## THE DATA

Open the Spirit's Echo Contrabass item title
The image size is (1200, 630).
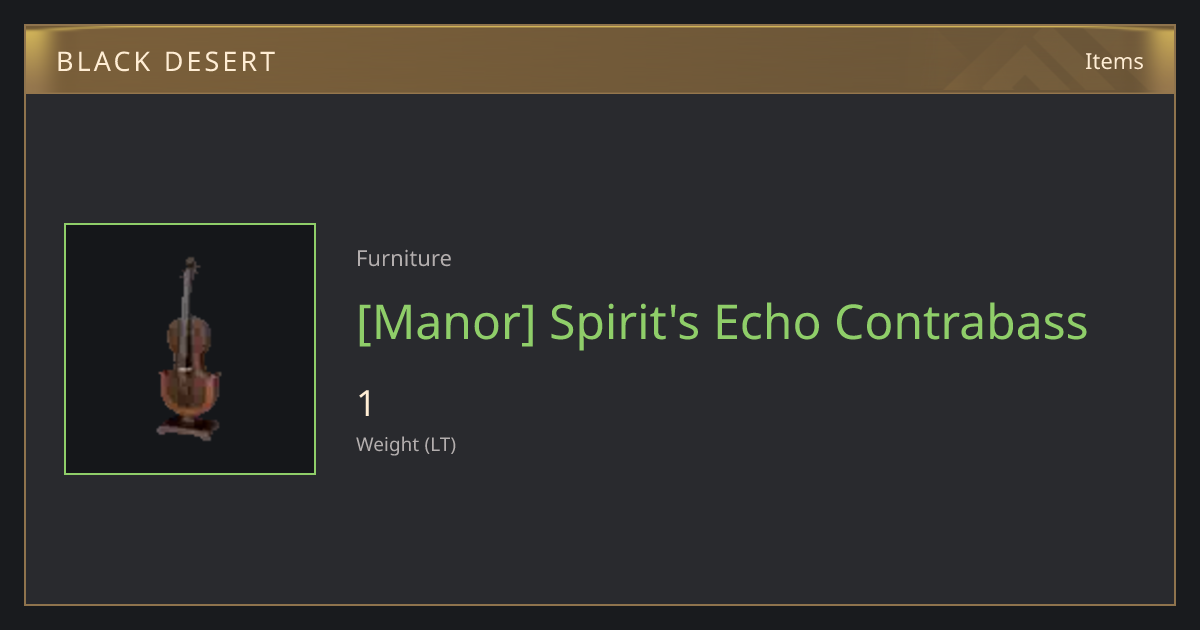pos(722,322)
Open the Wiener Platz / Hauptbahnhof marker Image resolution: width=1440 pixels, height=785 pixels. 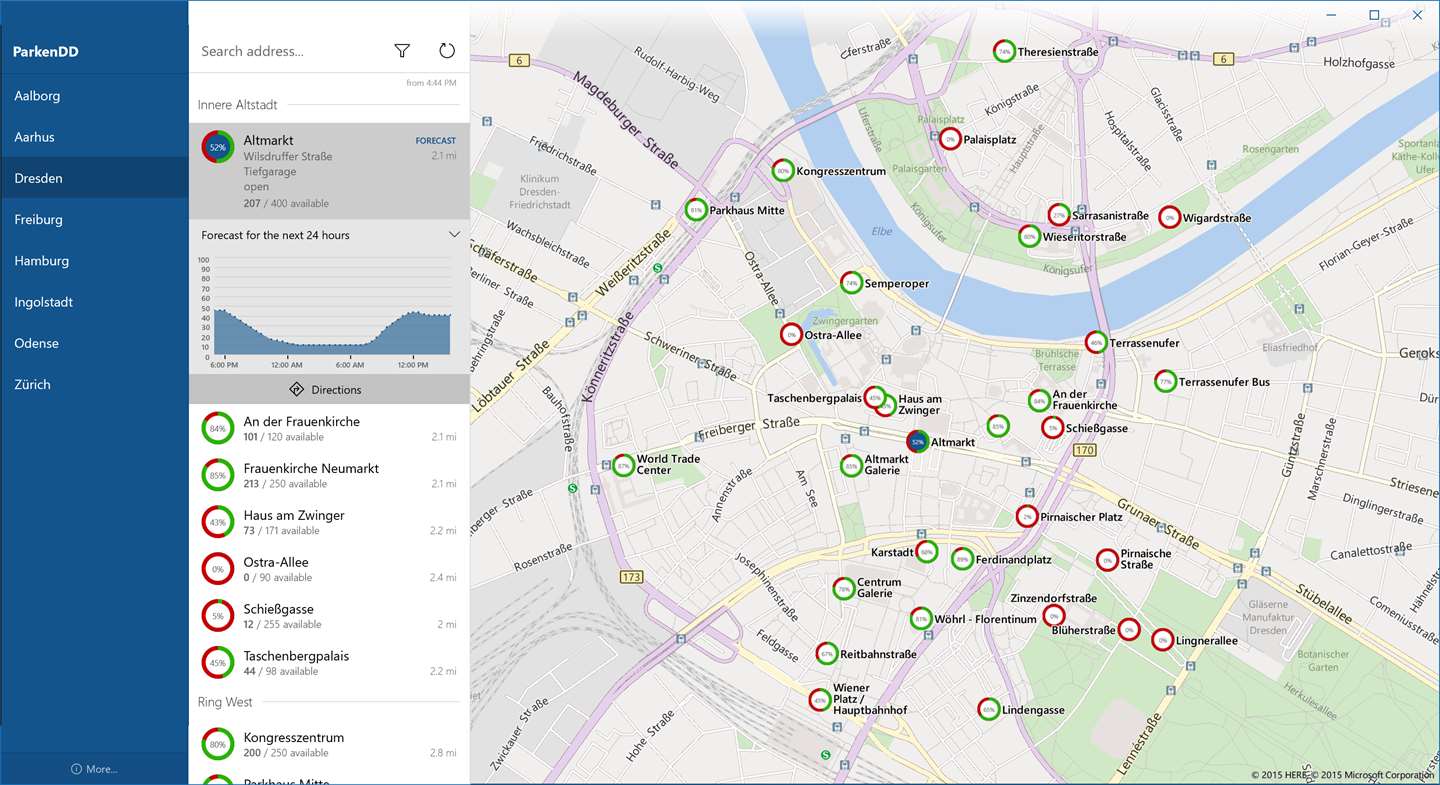click(820, 700)
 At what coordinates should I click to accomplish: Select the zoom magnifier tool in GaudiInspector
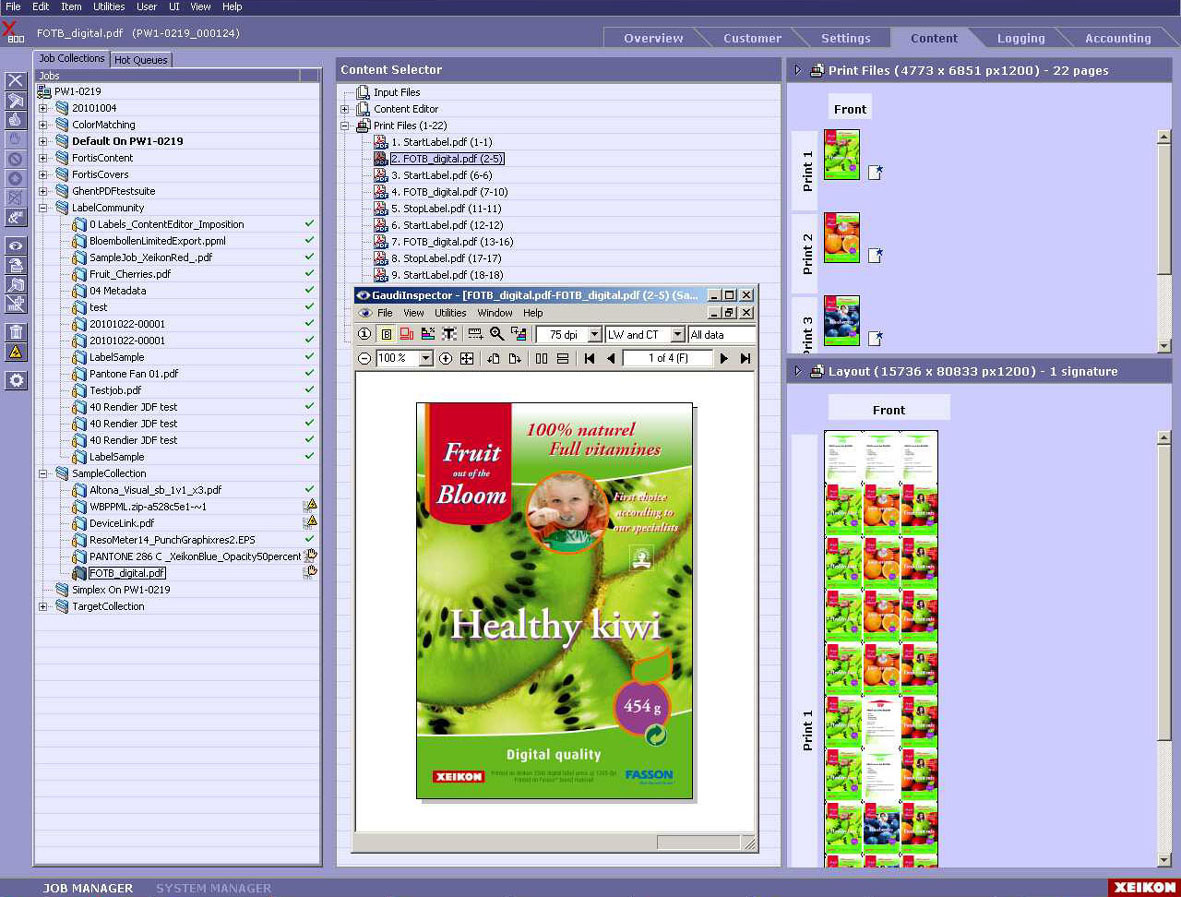(x=496, y=336)
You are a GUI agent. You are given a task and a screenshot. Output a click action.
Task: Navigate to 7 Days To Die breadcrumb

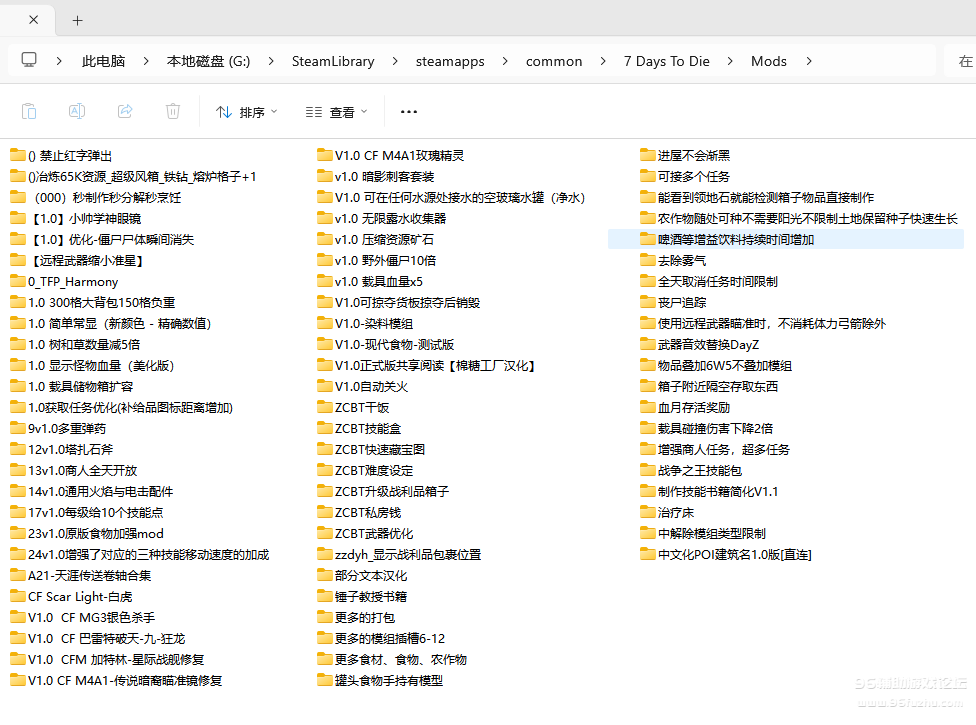666,61
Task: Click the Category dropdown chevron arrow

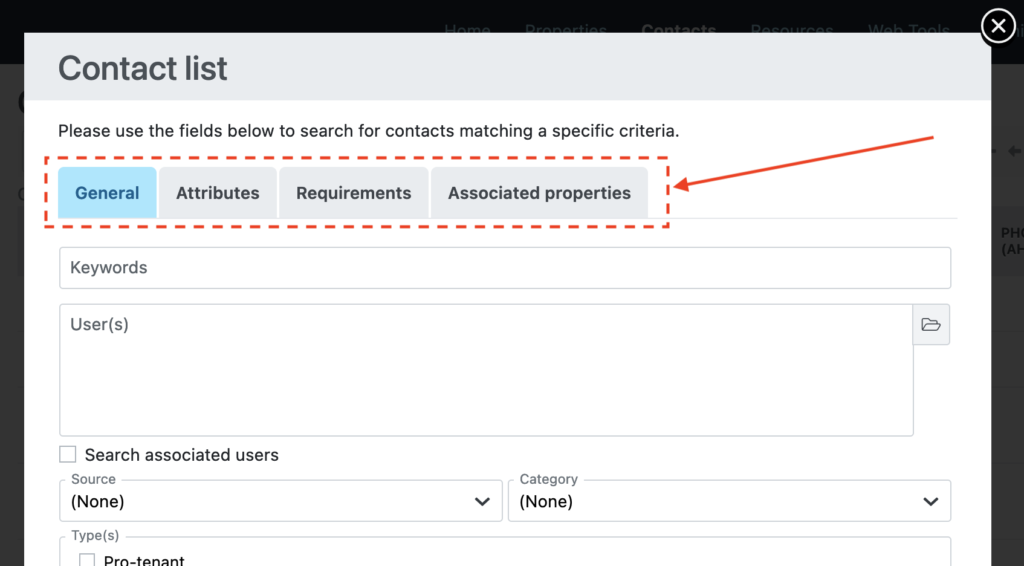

## ASSIGNMENT
Please reproduce, exactly and only, the lines from the line containing "At what coordinates" through the last line of the material above, minus any pictures.

## EXERCISE RESULT
 At what coordinates should I click to accomplish: Select the zoom magnifier tool in GaudiInspector
(x=496, y=336)
You are a GUI agent. You are given a task and a screenshot. Output a click action.
Task: Navigate to 7 Days To Die breadcrumb

666,61
Task: Click the Category dropdown chevron arrow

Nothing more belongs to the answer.